Child psychologists do not recommend introducing a new person in the lives of children until they have closure and have accepted the finality of the divorce.
An unreported 2014 Court of Appeals opinion, , reversed an award of permanent alimony in part because the family court incorrectly treated the husband’s post-separation adultery as “fault for the breakup of the marriage.” Post-separation adultery can also be a factor in equitable division. Code § 20-3-620(B) states: In making apportionment, the court must give weight in such proportion as it finds appropriate to all of the following factors … For a client who wishes to date after separating but before divorcing the key is to reduce the risk that the dating does not lead to a credible adultery claim or a claim that this dating was the cause of the breakup of the marriage.

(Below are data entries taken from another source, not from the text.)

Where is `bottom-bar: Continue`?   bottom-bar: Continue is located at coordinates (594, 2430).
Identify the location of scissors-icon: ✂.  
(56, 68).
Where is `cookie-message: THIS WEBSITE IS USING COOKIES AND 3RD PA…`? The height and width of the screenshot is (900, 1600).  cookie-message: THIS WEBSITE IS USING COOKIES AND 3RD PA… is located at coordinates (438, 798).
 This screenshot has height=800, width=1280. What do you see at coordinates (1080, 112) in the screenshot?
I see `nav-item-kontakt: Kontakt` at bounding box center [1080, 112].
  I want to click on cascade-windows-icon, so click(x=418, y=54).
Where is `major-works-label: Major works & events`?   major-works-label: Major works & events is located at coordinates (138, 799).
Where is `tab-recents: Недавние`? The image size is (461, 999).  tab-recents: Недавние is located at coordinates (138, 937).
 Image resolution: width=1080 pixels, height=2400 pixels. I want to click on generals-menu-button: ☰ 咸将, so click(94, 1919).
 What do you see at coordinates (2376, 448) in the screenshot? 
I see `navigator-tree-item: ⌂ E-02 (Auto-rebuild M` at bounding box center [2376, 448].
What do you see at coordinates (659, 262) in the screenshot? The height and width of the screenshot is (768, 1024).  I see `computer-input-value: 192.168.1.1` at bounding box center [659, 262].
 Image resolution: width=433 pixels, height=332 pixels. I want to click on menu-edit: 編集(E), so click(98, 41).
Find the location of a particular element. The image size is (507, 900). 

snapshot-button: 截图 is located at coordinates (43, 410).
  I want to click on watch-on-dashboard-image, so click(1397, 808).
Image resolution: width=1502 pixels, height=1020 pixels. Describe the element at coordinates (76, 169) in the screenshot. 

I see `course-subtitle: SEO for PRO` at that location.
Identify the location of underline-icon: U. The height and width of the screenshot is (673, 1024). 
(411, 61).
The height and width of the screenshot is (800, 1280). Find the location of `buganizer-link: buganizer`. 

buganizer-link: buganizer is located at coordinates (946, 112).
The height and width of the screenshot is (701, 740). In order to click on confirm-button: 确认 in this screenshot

However, unlike with alimony, such post-separation adultery is only a factor in equitable distribution if it occurs prior to the court issuing a temporary order in the case. (2) marital misconduct or fault of either or both parties, whether or not used as a basis for a divorce as such, if the misconduct affects or has affected the economic circumstances of the parties, or contributed to the breakup of the marriage; provided, that no evidence of personal conduct which would otherwise be relevant and material for purposes of this subsection shall be considered with regard to this subsection if such conduct shall have taken place subsequent to the happening of the earliest of: (a) entry of a pendente lite order in a divorce or separate maintenance action; (b) formal signing of a written property or marital settlement agreement; or (c) entry of a permanent order of separate maintenance and support or of a permanent order approving a property or marital settlement agreement between the parties. Ideally such dating should be confined to public places and there should be no public displays of affection beyond friendly hugs.
Your spouse may be hurt, angry, or embarrassed to find you are dating someone new so quickly, especially if they are still clinging emotionally to the marriage.
A new partner on the scene so soon after the divorce process has been initiated may even raise questions as to whether the relationship really began as an affair.